BEGIN Records to use
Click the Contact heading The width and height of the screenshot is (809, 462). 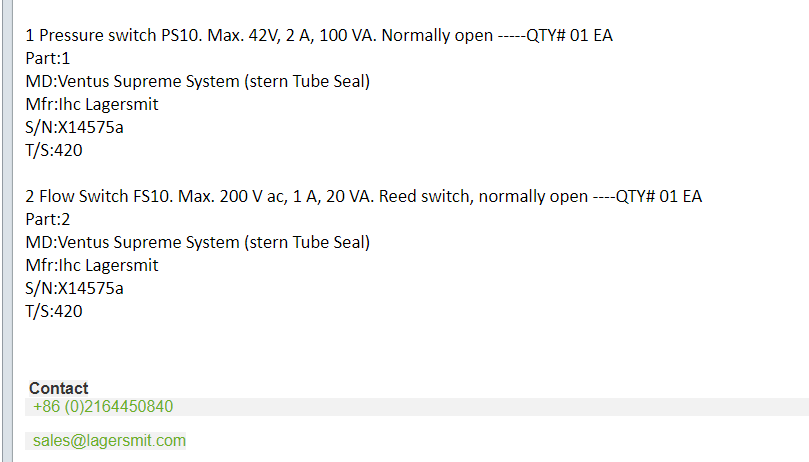pyautogui.click(x=59, y=388)
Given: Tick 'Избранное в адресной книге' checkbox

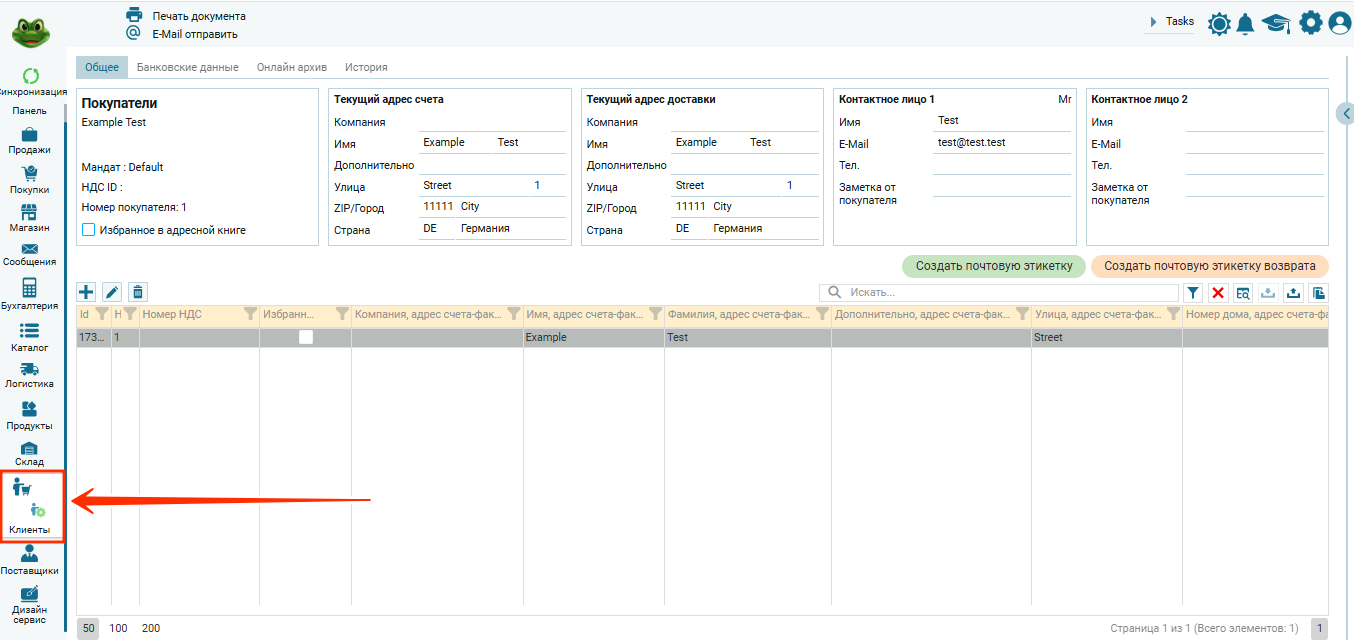Looking at the screenshot, I should 89,230.
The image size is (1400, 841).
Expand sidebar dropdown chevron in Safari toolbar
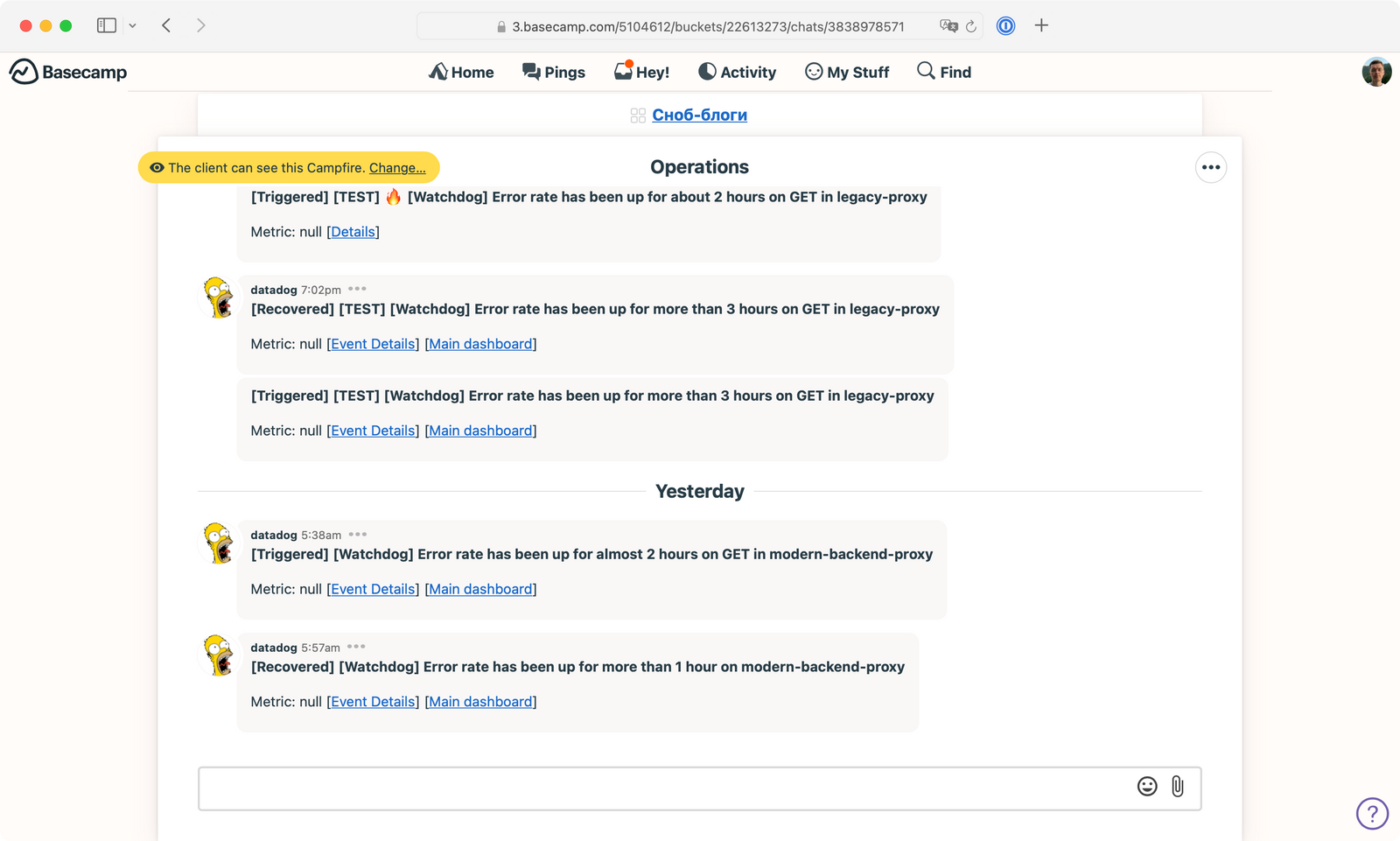coord(133,26)
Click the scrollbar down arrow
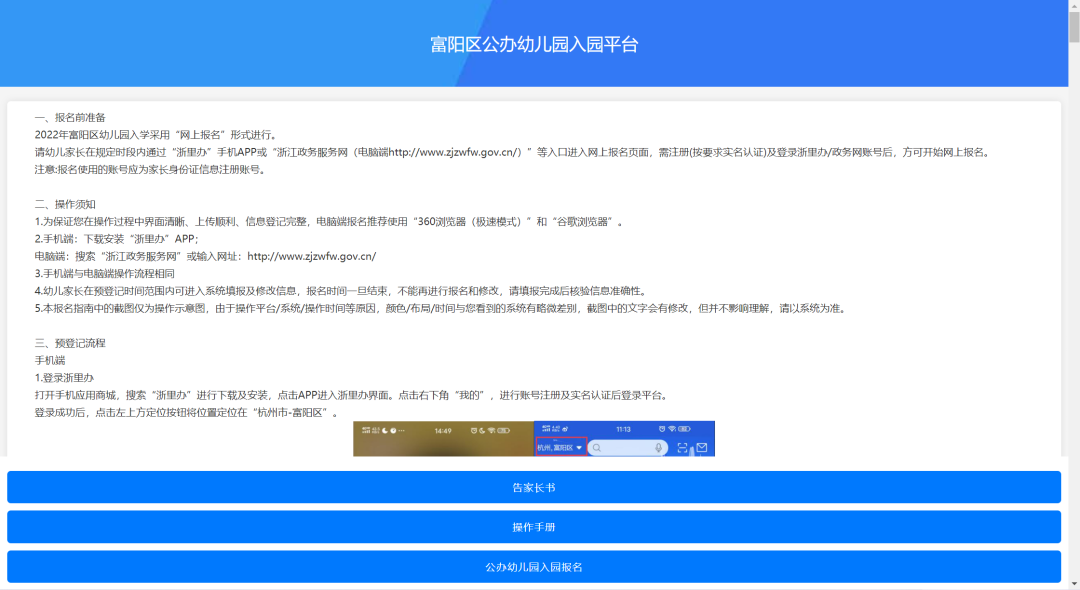The width and height of the screenshot is (1080, 590). [x=1072, y=583]
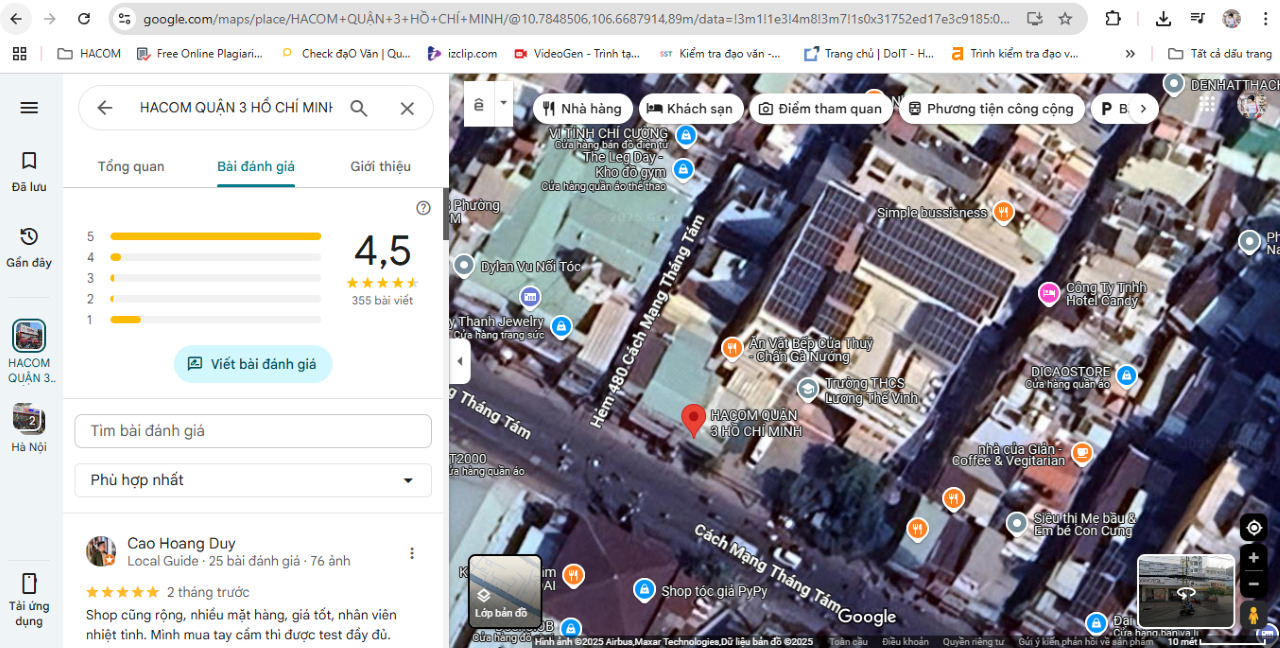Click the my location button on map
The image size is (1280, 648).
[1253, 528]
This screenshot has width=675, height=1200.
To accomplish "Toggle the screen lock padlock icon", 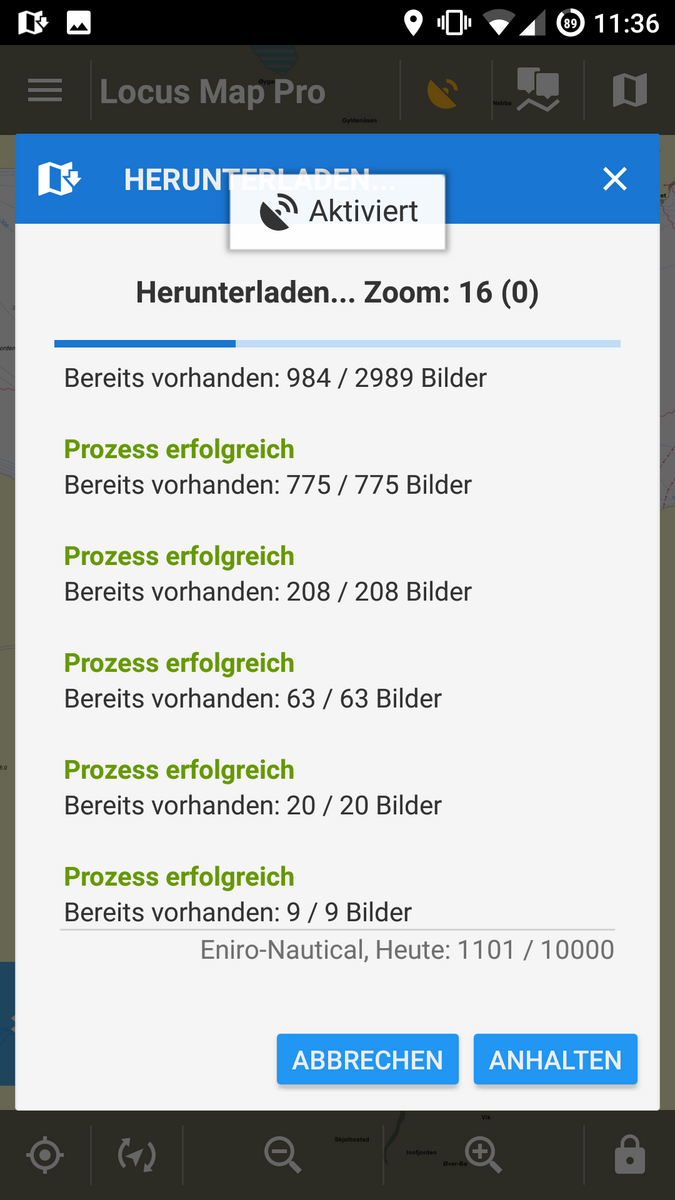I will click(x=629, y=1156).
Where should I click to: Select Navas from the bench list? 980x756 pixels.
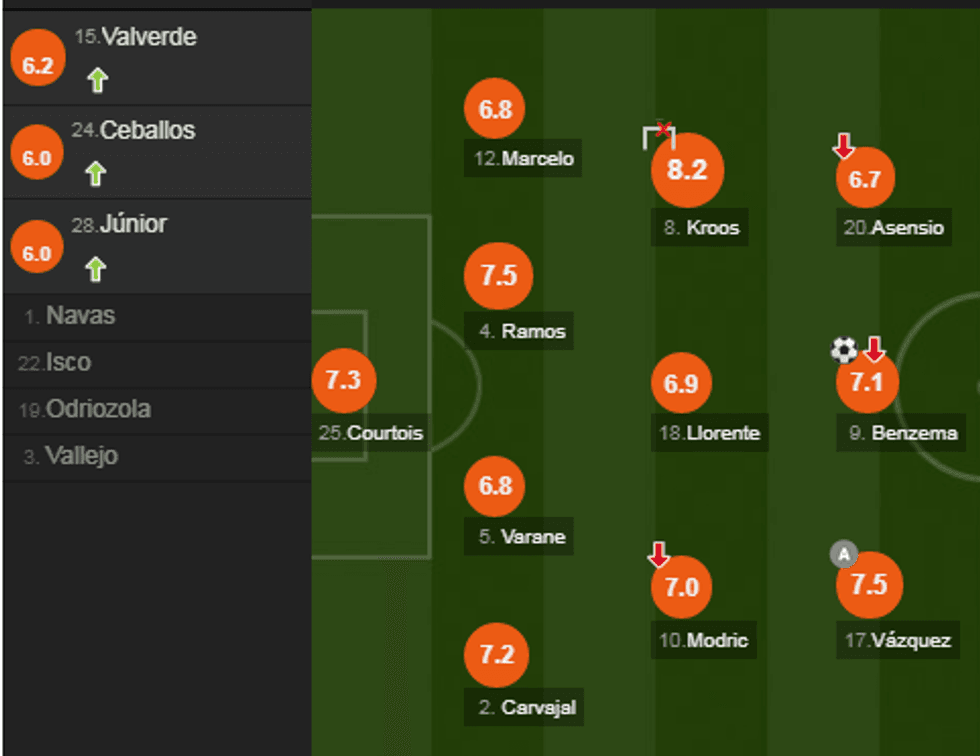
END Records to use
What's needed is an exact copy of the records above from the line containing "Click the scrollbar down arrow" down to the line containing "This screenshot has width=675, height=1200.", both included, without any pictures.

● **Response**:
Click the scrollbar down arrow
The width and height of the screenshot is (1080, 590). [x=1072, y=583]
Click the my location button on map
The image size is (1280, 648).
[1253, 528]
This screenshot has width=675, height=1200.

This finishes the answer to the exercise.